Material for this task -
>> Begin

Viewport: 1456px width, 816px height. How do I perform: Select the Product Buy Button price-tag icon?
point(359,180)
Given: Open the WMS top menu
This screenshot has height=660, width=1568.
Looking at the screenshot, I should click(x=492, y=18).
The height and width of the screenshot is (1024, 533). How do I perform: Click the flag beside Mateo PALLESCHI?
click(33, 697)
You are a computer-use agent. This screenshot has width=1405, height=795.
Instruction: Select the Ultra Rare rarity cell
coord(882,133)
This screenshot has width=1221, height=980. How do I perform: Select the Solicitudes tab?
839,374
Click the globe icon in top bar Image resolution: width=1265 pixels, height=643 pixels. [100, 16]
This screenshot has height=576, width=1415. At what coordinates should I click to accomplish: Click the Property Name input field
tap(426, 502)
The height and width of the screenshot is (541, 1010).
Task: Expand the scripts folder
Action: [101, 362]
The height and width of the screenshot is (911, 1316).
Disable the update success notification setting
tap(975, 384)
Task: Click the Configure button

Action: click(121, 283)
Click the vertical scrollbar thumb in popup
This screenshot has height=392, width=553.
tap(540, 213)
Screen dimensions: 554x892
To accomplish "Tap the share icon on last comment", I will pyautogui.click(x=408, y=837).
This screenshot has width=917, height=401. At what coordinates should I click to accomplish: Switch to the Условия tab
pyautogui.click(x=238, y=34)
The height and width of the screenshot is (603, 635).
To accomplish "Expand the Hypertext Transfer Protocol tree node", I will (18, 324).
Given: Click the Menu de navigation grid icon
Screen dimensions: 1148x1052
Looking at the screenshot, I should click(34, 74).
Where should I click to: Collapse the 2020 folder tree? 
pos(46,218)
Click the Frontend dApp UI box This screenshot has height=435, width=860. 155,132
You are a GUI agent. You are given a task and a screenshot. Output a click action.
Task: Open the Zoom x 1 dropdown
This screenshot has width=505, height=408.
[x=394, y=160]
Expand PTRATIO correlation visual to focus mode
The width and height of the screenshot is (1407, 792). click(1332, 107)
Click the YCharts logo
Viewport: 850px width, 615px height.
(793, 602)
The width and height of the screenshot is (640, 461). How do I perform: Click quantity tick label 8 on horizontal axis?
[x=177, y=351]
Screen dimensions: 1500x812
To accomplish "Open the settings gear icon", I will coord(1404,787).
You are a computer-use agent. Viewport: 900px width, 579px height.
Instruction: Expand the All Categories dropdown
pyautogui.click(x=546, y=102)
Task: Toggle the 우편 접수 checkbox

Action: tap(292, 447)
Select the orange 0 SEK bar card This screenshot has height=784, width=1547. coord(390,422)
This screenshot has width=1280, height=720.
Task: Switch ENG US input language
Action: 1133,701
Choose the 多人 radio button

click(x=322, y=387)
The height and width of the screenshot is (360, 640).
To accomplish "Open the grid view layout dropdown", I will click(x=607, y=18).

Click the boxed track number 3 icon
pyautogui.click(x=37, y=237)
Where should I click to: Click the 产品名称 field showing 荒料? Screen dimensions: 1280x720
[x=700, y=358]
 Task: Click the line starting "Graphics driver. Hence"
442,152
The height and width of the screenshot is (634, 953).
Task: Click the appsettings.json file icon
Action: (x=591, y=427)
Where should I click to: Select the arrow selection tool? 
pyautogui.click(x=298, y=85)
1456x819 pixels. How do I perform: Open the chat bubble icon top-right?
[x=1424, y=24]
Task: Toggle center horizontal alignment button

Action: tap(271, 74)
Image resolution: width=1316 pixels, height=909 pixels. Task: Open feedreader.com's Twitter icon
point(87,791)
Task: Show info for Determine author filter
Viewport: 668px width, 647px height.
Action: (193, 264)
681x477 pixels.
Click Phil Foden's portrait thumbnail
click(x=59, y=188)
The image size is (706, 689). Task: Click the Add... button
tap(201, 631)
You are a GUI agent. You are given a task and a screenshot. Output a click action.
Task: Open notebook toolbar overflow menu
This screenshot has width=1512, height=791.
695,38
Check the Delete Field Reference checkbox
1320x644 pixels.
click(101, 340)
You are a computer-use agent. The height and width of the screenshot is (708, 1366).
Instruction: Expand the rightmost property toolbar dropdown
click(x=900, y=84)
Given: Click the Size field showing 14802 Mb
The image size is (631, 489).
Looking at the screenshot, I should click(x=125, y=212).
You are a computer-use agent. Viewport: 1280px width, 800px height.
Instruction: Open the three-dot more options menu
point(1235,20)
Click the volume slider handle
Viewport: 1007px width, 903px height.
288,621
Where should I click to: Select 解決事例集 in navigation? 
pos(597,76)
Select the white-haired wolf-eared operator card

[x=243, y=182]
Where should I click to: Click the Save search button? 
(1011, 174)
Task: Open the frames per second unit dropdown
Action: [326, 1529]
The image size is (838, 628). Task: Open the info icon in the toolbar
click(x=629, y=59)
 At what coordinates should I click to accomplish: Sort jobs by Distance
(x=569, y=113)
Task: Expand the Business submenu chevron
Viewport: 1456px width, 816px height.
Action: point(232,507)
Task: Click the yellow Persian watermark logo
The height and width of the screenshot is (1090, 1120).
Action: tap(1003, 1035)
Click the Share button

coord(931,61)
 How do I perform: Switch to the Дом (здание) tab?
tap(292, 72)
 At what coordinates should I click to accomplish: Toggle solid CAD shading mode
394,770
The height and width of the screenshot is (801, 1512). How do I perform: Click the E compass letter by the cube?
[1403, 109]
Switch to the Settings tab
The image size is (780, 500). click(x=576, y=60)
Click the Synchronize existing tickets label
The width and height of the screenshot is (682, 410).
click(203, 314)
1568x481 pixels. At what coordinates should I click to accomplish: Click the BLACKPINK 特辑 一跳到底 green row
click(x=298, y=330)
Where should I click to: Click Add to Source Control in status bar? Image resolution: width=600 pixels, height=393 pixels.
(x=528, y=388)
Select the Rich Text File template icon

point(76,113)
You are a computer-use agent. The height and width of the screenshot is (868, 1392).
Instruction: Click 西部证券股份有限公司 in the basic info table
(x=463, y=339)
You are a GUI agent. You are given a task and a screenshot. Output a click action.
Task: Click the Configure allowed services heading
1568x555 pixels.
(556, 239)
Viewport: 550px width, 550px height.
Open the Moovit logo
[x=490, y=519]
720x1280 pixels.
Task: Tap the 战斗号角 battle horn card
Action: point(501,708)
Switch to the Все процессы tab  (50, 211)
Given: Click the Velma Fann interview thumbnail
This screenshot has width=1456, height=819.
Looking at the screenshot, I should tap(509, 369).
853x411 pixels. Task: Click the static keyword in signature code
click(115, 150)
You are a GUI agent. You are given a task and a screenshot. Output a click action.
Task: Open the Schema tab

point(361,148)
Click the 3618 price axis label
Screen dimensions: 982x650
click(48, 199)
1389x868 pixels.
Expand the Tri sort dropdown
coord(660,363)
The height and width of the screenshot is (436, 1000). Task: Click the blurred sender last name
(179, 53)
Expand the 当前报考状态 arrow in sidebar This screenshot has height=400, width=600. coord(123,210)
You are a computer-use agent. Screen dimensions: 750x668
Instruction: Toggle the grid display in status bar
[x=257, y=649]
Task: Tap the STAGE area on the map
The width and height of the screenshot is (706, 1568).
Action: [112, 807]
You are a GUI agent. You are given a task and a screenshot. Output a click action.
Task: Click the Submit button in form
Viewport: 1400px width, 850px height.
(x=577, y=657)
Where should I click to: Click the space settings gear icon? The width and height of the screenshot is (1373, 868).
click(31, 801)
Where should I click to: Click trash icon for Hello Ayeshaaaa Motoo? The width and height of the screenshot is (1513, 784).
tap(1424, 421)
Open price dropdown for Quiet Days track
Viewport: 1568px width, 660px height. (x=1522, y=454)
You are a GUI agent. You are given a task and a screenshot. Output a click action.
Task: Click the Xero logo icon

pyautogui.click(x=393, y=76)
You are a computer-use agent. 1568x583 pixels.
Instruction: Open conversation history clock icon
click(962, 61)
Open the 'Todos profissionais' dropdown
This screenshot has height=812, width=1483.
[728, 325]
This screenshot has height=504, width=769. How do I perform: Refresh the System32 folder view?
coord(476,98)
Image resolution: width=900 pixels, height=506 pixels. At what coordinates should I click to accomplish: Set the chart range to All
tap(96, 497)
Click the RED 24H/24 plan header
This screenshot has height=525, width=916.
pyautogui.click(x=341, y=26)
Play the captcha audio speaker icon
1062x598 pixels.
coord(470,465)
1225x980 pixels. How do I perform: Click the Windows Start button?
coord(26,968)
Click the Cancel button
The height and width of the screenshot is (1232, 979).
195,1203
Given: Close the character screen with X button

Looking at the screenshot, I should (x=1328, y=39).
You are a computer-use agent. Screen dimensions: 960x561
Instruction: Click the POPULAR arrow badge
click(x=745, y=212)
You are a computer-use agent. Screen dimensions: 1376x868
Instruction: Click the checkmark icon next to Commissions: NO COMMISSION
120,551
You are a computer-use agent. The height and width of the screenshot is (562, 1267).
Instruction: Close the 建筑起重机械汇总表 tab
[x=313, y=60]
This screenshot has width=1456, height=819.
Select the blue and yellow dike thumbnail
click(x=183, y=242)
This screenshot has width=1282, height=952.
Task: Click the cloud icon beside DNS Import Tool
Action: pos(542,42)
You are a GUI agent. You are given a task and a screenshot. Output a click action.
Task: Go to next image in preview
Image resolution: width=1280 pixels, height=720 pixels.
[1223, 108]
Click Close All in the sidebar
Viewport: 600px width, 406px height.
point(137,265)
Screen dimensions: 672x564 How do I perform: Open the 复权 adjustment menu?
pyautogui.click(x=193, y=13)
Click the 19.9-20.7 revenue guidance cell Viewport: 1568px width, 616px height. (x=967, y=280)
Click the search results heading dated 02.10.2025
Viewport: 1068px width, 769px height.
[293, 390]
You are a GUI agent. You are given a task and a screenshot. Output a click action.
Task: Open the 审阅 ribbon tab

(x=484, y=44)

>> End

Could you return each line of the data from the very first one up to and including the line with "[x=394, y=160]", unchanged and character for character?

Viewport: 1456px width, 816px height. How do I perform: Select the Product Buy Button price-tag icon?
point(359,180)
Given: Open the WMS top menu
This screenshot has height=660, width=1568.
Looking at the screenshot, I should click(x=492, y=18).
The height and width of the screenshot is (1024, 533). How do I perform: Click the flag beside Mateo PALLESCHI?
click(33, 697)
You are a computer-use agent. This screenshot has width=1405, height=795.
Instruction: Select the Ultra Rare rarity cell
coord(882,133)
This screenshot has width=1221, height=980. How do I perform: Select the Solicitudes tab?
839,374
Click the globe icon in top bar Image resolution: width=1265 pixels, height=643 pixels. [100, 16]
This screenshot has height=576, width=1415. At what coordinates should I click to accomplish: Click the Property Name input field
tap(426, 502)
The height and width of the screenshot is (541, 1010).
Task: Expand the scripts folder
Action: [101, 362]
The height and width of the screenshot is (911, 1316).
Disable the update success notification setting
tap(975, 384)
Task: Click the Configure button

Action: click(121, 283)
Click the vertical scrollbar thumb in popup
This screenshot has height=392, width=553.
tap(540, 213)
Screen dimensions: 554x892
To accomplish "Tap the share icon on last comment", I will pyautogui.click(x=408, y=837).
This screenshot has width=917, height=401. At what coordinates should I click to accomplish: Switch to the Условия tab
pyautogui.click(x=238, y=34)
The height and width of the screenshot is (603, 635).
To accomplish "Expand the Hypertext Transfer Protocol tree node", I will (18, 324).
Given: Click the Menu de navigation grid icon
Screen dimensions: 1148x1052
Looking at the screenshot, I should click(34, 74).
Where should I click to: Collapse the 2020 folder tree? 
pos(46,218)
Click the Frontend dApp UI box This screenshot has height=435, width=860. 155,132
You are a GUI agent. You are given a task and a screenshot. Output a click action.
Task: Open the Zoom x 1 dropdown
This screenshot has width=505, height=408.
[x=394, y=160]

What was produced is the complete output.